I took Herod’s advice about the marble slabs that had been intended for facing the interior of Caligula’s temple: they made a fine showing around the Circus. Then I had to decide what to do with the building itself, which was handsome enough even when stripped of its precious ornaments. It occurred to me that it would be only justice to the Twin Gods, Castor and Pollux - a decent apology for the insult that Caligula had offered them by turning - their temple into a mere portico of his own - to give it to them as an annexe of theirs. Caligula had made a breach in the wall behind their two statues, to form the main entrance to his temple, so that they became as it were his doorkeepers. There was nothing for it but to reconsecrate the premises. I fixed a propitious day for the ceremony and won the Gods’ approval of it by augury; for we make this distinction between augury and consecration, that the consecration is effected by the will of man, but first the augury must denote the willing consent of the deity concerned. I had chosen the fifteenth day of July, the day that Roman knights go out crowned with olive wreaths to honour the Twins in a magnificent horseback procession: from the Temple of Mars they ride through the main streets of the City, circling back to the Temple of the Twins, where they offer sacrifices. The ceremony is a commemoration of the battle of Lake Regillus which was fought on that day over 300 years ago. Castor and Pollux came riding in person to the help of a Roman army that was making a desperate stand, on the lake-shore against a superior force of Latins; and ever since then they have been adopted as the particular patrons of the Knights.

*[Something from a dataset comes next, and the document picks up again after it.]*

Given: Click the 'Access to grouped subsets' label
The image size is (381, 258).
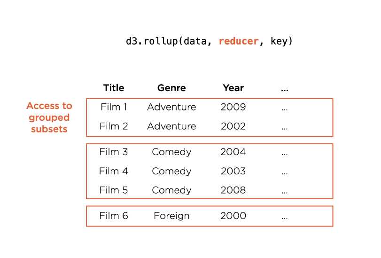Looking at the screenshot, I should pyautogui.click(x=49, y=117).
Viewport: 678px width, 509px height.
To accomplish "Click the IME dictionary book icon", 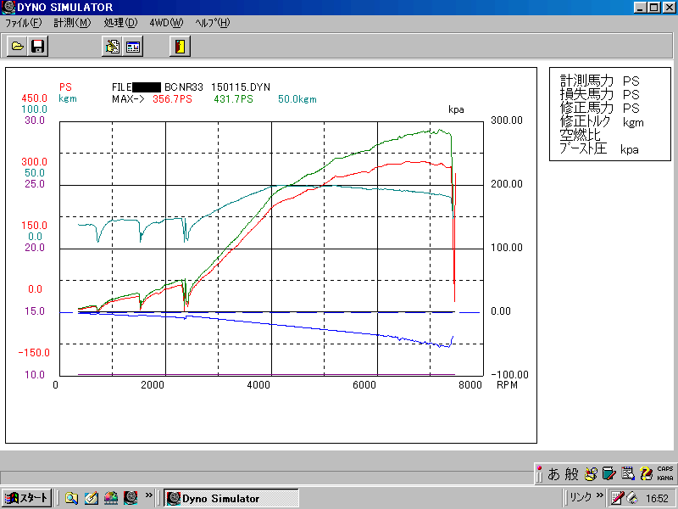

I took the auspices in the little tabernacle dedicated to that purpose on the summit of the Capitoline Hill. I invoked the Gods and, after calculation, marked out the appropriate quarter of the Heavens in which to make my observations, namely, the part where the constellation of the Heavenly Twins then lay. I had hardly done-so, when I heard a faint creaking sound in the sky and the looked-for sign appeared. It was a pair of swans flying from the direction that I had marked out, the noise of their wings growing stronger and stronger as they approached. I knew that these must be Castor and Pollux themselves in disguise, because, you know, they and their sister Helen were hatched out of the same treble-yolked egg that Lead laid after she had been courted by Jove in the form of a swan. The birds passed directly over their Temple and were soon lost in the distance.

I shall get a little ahead of the order of events by describing the festival. It began with a lustration. We priests and our assistants made a solemn procession around the premises, carrying laurel branches which we dipped in pots of consecrated water and waved, sprinkling drops as we went. I had been to the trouble of sending for water from Lake Regillus, where Castor and Pollux, by the way, had another temple: I mentioned the source of the water in the invocation. We also burned sulphur and aromatic herbs to keep off evil spirits, and flute-music was played to drown the sound of any ill-omened word that might be uttered. This lustration made everything holy within the bounds that we had walked, which included the new annexe as well as the Temple itself. We walled up the breach. I laid the first stone myself. I then sacrificed. I had chosen the combination of victims that I knew would please the Gods most for each of them an ox, a sheep, and a pig, all unblemished and all twins. Castor and Pollux are not major deities: they are demigods who, because of their mixed parentage, spend alternate days in Heaven and the Underworld. In sacrificing to the ghosts of heroes one draws the head of the victim down, but in sacrificing to Gods one draws it up. So in sacrificing to the Twins I followed an old practice which had lapsed for many years, of alternately drawing one head down and one head up. I have seldom seen more propitious entrails.